この事象の背景には、IT業界の悪しき慣習ともいえる多重下請けの構造、本来強固な管理下にあったはずのソースコードが持ち出されていたというセキュリティ上の問題、業務内で作成されたソースコードの所有権という基本的な知識に欠けたプログラマの存在など、現在のIT業界が抱えるさまざまな問題が重なっています。
それゆえに、今回のような事象が今後起こらないようにするには、その複雑さを理解しつつ対応していく必要があるはずです。
そうした丁寧な対応策を顧みることなく、「従業員には今後GitHubの仕様を一切禁止する」あるいは「外部のクラウドサービスの利用はすべて上司の許可を必要とする」といった単純な防止策に走る企業が出るとも限りません。
単純な防止策がさまざまな企業に広まってしまえば、日本のIT業界はかえって硬直化し、進化を阻害することにもつながるでしょう。
CSAJが「GitHubに関する対応とお願い」を公開
そうしたことを危惧し、公開されたのが般社団法人コンピュータソフトウェア協会(CSAJ)の文書「GitHubに関する対応とお願い」です。
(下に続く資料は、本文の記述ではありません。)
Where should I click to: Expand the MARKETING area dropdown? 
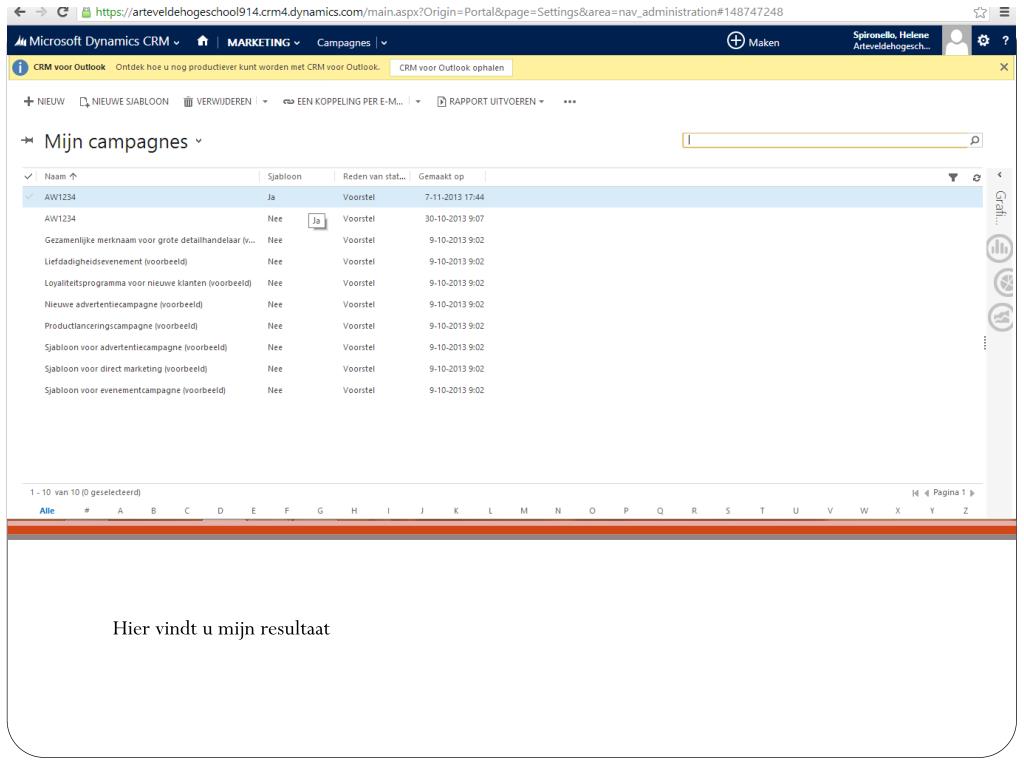[x=264, y=42]
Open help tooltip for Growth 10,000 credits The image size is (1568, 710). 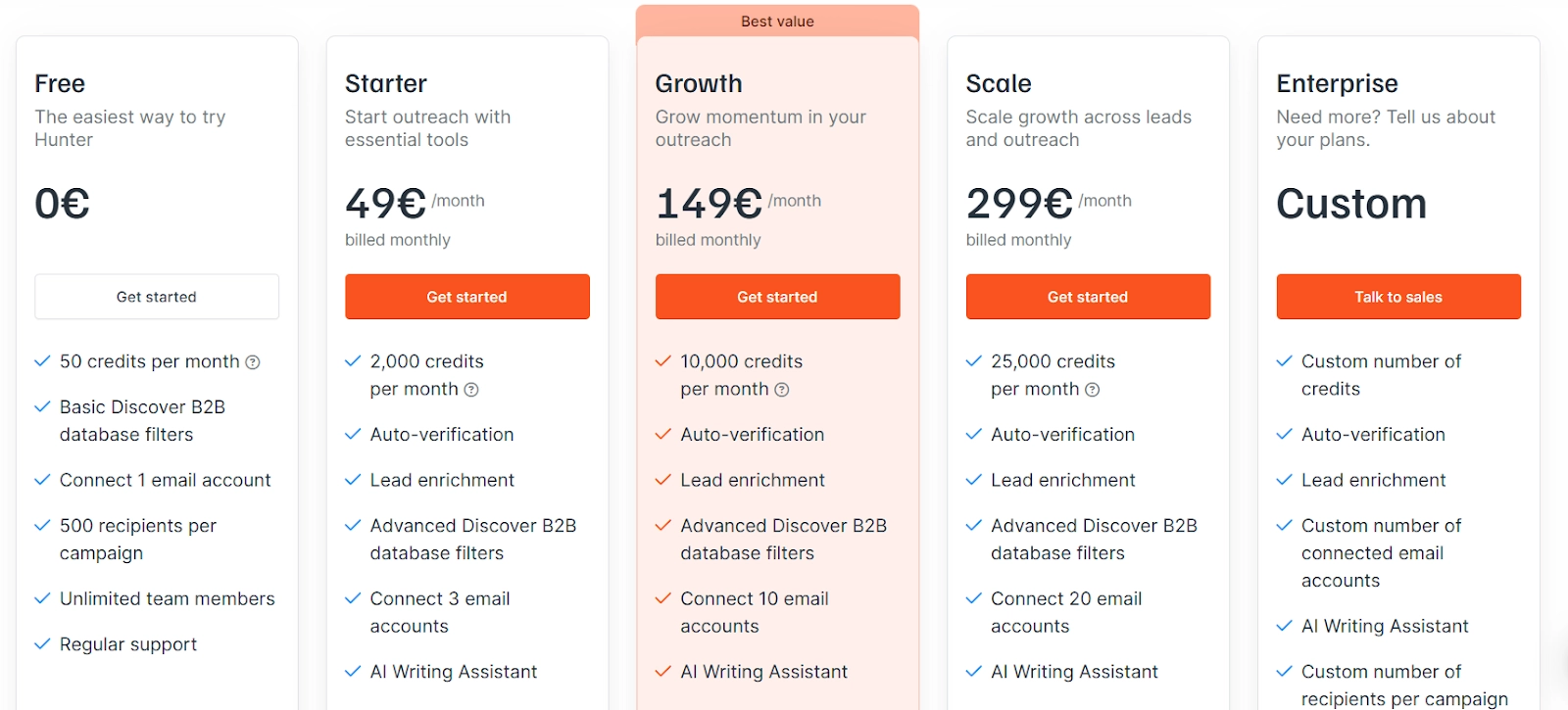pyautogui.click(x=782, y=390)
この文書の中でCSAJは今回の事象を理解する背景として「日本の産業構造の象徴ともいえるのが「多重下請け構造」(≒サプライチェーン)であり、委託や再委託を行わないとソフトウェア開発は行えない現実」と指摘。
そのうえで、「GitHubはソースコードを共有し合うサービスであり、ソフトウェア開発に求められるスピードや質の観点からも欠かすことのできないサービスである」として、むやみにGitHubやクラウドの利用を企業が制限しないよう、警鐘をならしています。
そして「組織はどのように向き合うべきか?」の項目において「経営者は、DXを積極的に推進するとともに、DXの根幹にはソフトウェア開発があることや、その開発の環境やプロセスなどの現状を理解する。」と、まず経営者がソフトウェア開発のプロセスなど現状を理解すべきと指摘。
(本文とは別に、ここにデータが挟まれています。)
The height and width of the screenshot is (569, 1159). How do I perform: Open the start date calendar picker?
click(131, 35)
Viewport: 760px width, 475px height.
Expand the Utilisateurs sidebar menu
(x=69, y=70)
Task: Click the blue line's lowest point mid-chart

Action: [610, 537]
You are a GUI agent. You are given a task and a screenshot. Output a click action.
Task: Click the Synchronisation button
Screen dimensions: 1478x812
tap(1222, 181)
さらに「道具(ツールやサービス等)を利用することは「人」であることを理解し、常にリテラシーの向上や教育を実施し、「人」に起因するセキュリティ事故をなくす(最小限にする)ようにする」と、人の教育が重要であることを説明しつつ「組織内外の開発エンジニアへの敬意を示すとともに、働き方(環境、待遇、ワークバランス等)の改善に継続して努める。」と、ソフトウェア開発者の環境への配慮を求めました。
現実にこうしたことを実現しようとすれば、多重下請け構造のなかでは難しいことに経営者は気づくはずでしょうし、セキュリティを高めるにはルールで縛ることよりも継続的な教育とリテラシの向上こそ重要だという理解も進むのではないでしょうか。